それを確認してから、ラズベルはカトリアに向き直る。
出撃だ。
「ぅっ……死神が、死神が俺を……助けてくれ……っ」
「大丈夫大丈夫、死神じゃなくてヒーラーだからねー。まだ死んじゃダメだよー……――ケアーエイド」
その前に、ユニが死神だと誤解されつつもニコニコと治癒術を振るっていたのは、ご愛嬌でいいだろう。
ユニが一通りの治癒を終えてから、砂丘遺跡の主戦場へ向かう。
かつては何らかの文明が発達していたのだろう、レンガ積みの建造物の数々は、今となっては魔物の縄張りとなり、少ない食料や水を巡っての争いが絶えない。

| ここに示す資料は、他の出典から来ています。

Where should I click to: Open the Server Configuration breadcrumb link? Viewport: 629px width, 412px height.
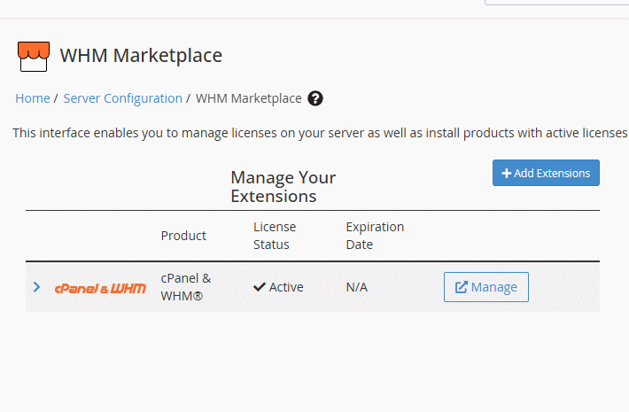123,98
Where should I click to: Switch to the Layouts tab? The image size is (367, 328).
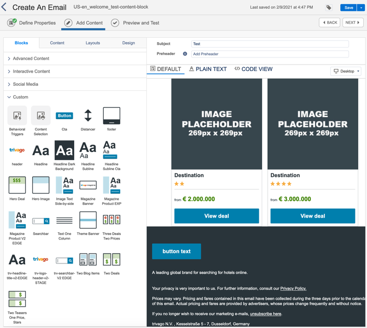pos(93,43)
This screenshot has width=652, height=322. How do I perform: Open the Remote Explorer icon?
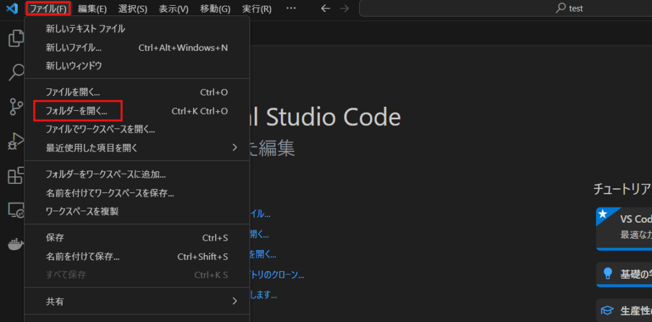tap(15, 210)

しかし、それらの遺跡の多くは無惨に破壊され、魔物らしい魔物は一切見当たらない。
やはり、ゴーレムらしい正体不明の魔物が好き放題に暴れ回っていたせいだろう。
先頭をソルと一真、その後ろにユニとラズベル、最後尾にカトリアとサムソンが並びつつ、慎重に進む。
「……不自然なくらい静かですね、ほんとにゴーレムが暴れてたのかってくらい」
一真がそうこぼすと、ソルに軽く小突かれた。
「気を抜くなよ。一度は撃退しているらしいが、どこから出てくるか分からないからな……」
声色こそいつものそれだが、ソルはかなり警戒している。
ギルドマスター率いる精鋭に加えて、その増援部隊が総動員して撃退がやっとな相手だ、いくら一真から齎された事前情報があるとは言え慢心など出来ないし、させてくれない。

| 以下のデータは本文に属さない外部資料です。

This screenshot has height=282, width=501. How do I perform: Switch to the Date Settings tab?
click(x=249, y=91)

ソルに小突かれて、「すいません」と一真は自分の頬を軽く叩いて気を引き締め直す。
来るなら来い、とカタナブレードの柄の位置を確かめながら小さく呟く。
ふとラズベルが何かに気付いてそこへ駆け寄った。
「ラズベルさん、隊列を乱されては……」
カトリアが引き留めようとするが、ラズベルは構わずにそれを凝視する。
一体見ているのかと全員がそれを見る。
ラズベルが見ているのは、ただの瓦礫。
「ラズベルさん、それがどうかしたんですか?」
ユニは小首を傾げて訊ねるが、ラズベルはその声には振り向かずに答える。
「……なんか不自然よ、コレ。ただ遺跡が崩れたにしちゃぁ、形が整い過ぎてる」
近いわね、とラズベルの呟きに、全員の緊張が高まる。
ゴーレムは、この近くに潜んでいると。
すると、ラズベルは今度は横たわると、片耳を砂地に押し付け、目を閉じる。
足音など、何かしらの震動音を調べているのだ。
「ん……、……んっ!?」
ラズベルはカッと目を開いて立ち上がり、弓を引き抜いた。
「総員警戒!来るわよッ!」
その警戒を合図としたように、突如として地震が起こる。
「なんだ、地震!?」
一真も慌ててカタナブレードを抜き放って身構える。
各々、武器を構えて四方を警戒するものの、視界にはそれらしい姿は見えないがしかし、地震だけは大きくなりつつある。
不意に、ソルがその場から飛び下がった。
「離れろッ!俺達の真下にいるぞ!!」
ズズズズズッ、と『地面が浮き上がり』、その場にいた全員がソルの近くへ避難する。
浮き上がった地面が、立ち上がった。
見上げるほどに巨大な体躯は土色。
頭部の顔に当たる部分には、隙間から妖しい輝きを放つ一つ目が覗き、一真達を捉える。
大木のような四肢。
壊れかけたロボットのようにぎこちない挙動だが、その巨体は確かに動いている。
これこそが、岩石巨人『ゴーレム』だ。
「うひゃぁ、大っきい……」
サイズを構えつつも、ユニはその大きさに圧倒される。
「図体ばかりが大きくとも、動きが伴わなければ!」
即座、サムソンは魔杖を振るって詠唱する。
「――荒れ狂う水面よ、濁流となりて呑み込め――『アクアブラスト』!!」
セプターの尖端に埋め込まれた魔石が青く輝き、鉄砲水が如き水の柱を放射、ゴーレムの胴体へと叩き込まれる。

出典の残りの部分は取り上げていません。